◆ Your goal
Could you write out all the records once more, exactly?

[Data records]

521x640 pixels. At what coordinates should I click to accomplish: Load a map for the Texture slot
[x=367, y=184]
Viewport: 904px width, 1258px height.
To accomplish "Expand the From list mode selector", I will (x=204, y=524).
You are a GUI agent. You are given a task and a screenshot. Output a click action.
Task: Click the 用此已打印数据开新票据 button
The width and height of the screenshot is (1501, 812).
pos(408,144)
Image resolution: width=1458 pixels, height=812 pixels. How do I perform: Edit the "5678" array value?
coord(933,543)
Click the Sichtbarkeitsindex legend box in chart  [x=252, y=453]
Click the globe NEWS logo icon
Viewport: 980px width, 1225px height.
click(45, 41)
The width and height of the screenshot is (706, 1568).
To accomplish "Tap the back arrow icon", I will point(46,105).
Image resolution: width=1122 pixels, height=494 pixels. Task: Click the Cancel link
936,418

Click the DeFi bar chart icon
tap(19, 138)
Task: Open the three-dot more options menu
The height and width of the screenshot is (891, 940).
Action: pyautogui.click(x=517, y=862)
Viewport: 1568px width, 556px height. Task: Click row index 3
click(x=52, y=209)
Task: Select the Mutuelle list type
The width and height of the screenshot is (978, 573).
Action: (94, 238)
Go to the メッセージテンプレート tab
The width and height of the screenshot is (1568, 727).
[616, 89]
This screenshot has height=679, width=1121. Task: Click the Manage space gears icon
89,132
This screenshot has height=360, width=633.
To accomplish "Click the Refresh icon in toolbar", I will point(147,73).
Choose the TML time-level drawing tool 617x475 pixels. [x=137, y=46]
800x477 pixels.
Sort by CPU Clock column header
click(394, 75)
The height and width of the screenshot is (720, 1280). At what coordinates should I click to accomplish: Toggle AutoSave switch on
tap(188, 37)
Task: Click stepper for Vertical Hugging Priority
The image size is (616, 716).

◆ Task response
521x640 pixels. At what coordinates should I click to accomplish: Load a map for the Texture slot
[x=367, y=184]
Viewport: 904px width, 1258px height.
To accomplish "Expand the From list mode selector", I will (x=204, y=524).
You are a GUI agent. You are given a task and a screenshot. Output a click action.
Task: Click the 用此已打印数据开新票据 button
The width and height of the screenshot is (1501, 812).
pos(408,144)
Image resolution: width=1458 pixels, height=812 pixels. How do I perform: Edit the "5678" array value?
coord(933,543)
Click the Sichtbarkeitsindex legend box in chart  [x=252, y=453]
Click the globe NEWS logo icon
Viewport: 980px width, 1225px height.
click(45, 41)
The width and height of the screenshot is (706, 1568).
To accomplish "Tap the back arrow icon", I will point(46,105).
Image resolution: width=1122 pixels, height=494 pixels. Task: Click the Cancel link
936,418

Click the DeFi bar chart icon
tap(19, 138)
Task: Open the three-dot more options menu
The height and width of the screenshot is (891, 940).
Action: pyautogui.click(x=517, y=862)
Viewport: 1568px width, 556px height. Task: Click row index 3
click(x=52, y=209)
Task: Select the Mutuelle list type
The width and height of the screenshot is (978, 573).
Action: (94, 238)
Go to the メッセージテンプレート tab
The width and height of the screenshot is (1568, 727).
[616, 89]
This screenshot has height=679, width=1121. Task: Click the Manage space gears icon
89,132
This screenshot has height=360, width=633.
To accomplish "Click the Refresh icon in toolbar", I will point(147,73).
Choose the TML time-level drawing tool 617x475 pixels. [x=137, y=46]
800x477 pixels.
Sort by CPU Clock column header
click(394, 75)
The height and width of the screenshot is (720, 1280). At what coordinates should I click to accomplish: Toggle AutoSave switch on
tap(188, 37)
Task: Click stepper for Vertical Hugging Priority
The image size is (616, 716).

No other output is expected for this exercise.